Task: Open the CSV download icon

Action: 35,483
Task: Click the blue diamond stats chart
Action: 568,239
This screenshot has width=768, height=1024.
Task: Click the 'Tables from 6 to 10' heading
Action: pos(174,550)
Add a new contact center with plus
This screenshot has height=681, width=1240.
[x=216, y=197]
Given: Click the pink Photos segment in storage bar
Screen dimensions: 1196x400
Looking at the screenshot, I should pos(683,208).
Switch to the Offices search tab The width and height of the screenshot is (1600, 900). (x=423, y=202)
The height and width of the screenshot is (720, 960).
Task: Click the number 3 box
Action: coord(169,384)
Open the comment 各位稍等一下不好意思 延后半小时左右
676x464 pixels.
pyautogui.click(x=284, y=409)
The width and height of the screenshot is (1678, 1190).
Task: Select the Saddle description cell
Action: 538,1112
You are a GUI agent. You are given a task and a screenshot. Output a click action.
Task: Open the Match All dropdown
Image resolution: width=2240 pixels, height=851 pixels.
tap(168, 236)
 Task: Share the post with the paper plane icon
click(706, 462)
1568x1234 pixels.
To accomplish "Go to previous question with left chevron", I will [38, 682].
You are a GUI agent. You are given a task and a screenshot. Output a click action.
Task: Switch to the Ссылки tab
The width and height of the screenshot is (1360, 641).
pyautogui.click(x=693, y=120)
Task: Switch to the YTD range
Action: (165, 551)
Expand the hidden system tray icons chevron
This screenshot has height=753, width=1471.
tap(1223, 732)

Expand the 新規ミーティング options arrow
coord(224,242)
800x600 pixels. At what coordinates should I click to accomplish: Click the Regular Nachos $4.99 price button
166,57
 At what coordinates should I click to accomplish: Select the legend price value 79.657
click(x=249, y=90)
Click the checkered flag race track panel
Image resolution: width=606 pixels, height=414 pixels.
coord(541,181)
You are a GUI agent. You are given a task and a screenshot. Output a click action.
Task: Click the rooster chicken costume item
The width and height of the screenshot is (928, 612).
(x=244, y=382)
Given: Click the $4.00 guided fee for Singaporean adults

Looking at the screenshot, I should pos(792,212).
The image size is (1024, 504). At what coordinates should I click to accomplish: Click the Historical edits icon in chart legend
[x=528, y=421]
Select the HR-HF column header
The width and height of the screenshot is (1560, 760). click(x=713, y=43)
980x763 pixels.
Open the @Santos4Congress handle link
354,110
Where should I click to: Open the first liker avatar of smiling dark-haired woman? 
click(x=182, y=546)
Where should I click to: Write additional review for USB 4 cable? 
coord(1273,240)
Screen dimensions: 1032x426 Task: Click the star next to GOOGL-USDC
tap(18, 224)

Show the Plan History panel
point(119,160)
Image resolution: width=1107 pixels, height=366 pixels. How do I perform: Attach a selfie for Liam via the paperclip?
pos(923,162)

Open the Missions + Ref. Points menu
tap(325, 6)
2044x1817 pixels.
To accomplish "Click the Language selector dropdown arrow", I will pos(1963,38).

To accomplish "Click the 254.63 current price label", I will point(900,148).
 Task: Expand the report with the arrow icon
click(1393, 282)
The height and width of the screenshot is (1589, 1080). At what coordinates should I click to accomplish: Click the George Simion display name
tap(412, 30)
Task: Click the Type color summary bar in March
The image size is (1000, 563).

====================

● **Task to carry out**
Please copy the line that holds "The height and width of the screenshot is (1589, 1080)." and each line under it through the last line above, exactly as they stand, adding nothing.

● **Exercise output**
The height and width of the screenshot is (1589, 1080). At what coordinates should I click to accomplish: Click the George Simion display name
tap(412, 30)
Task: Click the Type color summary bar in March
The image size is (1000, 563).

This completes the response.